_YOUR OBJECTIVE_. Only the lines from the one containing "Family & Consumer Science (581, 685)" to the end of the records should be given again, word for word and in full.

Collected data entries
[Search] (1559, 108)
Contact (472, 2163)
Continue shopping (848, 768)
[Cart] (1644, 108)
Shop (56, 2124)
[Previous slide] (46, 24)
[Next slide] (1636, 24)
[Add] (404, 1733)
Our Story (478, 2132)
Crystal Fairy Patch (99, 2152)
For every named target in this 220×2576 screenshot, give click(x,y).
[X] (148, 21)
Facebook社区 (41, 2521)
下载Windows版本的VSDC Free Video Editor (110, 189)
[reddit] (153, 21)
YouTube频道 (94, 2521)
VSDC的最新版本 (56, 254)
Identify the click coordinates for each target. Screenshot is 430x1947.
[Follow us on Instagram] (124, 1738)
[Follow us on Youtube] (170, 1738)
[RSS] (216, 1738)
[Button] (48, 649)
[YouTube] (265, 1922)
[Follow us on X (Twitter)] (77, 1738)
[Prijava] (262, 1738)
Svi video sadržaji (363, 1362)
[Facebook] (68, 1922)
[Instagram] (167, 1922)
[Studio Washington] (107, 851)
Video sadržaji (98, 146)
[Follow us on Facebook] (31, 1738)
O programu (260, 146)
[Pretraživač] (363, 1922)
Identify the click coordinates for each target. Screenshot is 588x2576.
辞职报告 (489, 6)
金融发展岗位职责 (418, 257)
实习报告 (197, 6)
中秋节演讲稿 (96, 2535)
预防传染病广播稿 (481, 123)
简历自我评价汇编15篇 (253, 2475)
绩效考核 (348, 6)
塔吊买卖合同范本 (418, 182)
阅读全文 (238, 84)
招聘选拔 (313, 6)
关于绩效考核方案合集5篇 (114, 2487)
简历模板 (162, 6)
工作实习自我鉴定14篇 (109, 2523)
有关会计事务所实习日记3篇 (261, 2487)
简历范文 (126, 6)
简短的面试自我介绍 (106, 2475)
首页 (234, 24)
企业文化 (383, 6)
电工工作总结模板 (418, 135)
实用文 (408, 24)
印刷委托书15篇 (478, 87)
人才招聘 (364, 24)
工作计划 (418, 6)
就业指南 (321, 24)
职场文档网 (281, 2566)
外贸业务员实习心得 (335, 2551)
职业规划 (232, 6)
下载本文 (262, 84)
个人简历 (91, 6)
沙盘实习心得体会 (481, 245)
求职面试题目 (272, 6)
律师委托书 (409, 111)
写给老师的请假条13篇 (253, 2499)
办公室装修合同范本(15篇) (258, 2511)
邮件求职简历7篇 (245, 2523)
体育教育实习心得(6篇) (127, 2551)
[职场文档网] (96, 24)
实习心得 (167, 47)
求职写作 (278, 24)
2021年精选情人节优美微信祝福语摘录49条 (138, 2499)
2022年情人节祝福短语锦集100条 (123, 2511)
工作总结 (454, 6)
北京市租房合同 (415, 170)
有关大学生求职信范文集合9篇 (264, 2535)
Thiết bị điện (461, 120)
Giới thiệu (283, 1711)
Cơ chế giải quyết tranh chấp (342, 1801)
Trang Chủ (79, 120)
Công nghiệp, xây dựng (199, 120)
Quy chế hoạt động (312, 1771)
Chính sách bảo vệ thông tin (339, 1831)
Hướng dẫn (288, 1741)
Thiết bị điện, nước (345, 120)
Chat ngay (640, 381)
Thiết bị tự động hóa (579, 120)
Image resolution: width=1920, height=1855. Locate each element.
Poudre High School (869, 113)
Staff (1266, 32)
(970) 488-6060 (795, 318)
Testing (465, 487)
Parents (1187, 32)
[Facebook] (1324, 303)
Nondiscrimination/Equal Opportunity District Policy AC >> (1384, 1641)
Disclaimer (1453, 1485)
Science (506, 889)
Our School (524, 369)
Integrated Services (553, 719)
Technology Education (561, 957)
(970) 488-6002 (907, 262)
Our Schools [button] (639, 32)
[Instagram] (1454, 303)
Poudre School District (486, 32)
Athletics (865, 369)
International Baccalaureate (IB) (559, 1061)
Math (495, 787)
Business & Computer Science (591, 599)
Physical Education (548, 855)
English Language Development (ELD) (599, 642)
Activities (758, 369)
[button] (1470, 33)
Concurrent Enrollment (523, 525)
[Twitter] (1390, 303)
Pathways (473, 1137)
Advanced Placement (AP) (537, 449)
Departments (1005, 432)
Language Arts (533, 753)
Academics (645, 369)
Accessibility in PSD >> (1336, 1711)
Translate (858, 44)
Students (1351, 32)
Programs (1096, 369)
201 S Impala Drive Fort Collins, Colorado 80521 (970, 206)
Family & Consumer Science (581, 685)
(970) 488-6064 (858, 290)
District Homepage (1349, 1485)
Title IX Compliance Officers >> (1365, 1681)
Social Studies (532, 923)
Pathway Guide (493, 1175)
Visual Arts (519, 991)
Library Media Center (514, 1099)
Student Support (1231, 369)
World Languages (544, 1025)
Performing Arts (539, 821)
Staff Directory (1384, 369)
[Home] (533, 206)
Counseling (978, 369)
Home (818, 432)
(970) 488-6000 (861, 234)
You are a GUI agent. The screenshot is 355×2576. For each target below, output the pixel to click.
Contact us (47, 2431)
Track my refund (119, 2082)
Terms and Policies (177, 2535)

_EXERCISE RESULT_.
Family & Consumer Science (581, 685)
(970) 488-6064 (858, 290)
District Homepage (1349, 1485)
Title IX Compliance Officers >> (1365, 1681)
Social Studies (532, 923)
Pathway Guide (493, 1175)
Visual Arts (519, 991)
Library Media Center (514, 1099)
Student Support (1231, 369)
World Languages (544, 1025)
Performing Arts (539, 821)
Staff Directory (1384, 369)
[Home] (533, 206)
Counseling (978, 369)
Home (818, 432)
(970) 488-6000 (861, 234)
You are a GUI agent. The screenshot is 355×2576. For each target below, output the pixel to click.
Contact us (47, 2431)
Track my refund (119, 2082)
Terms and Policies (177, 2535)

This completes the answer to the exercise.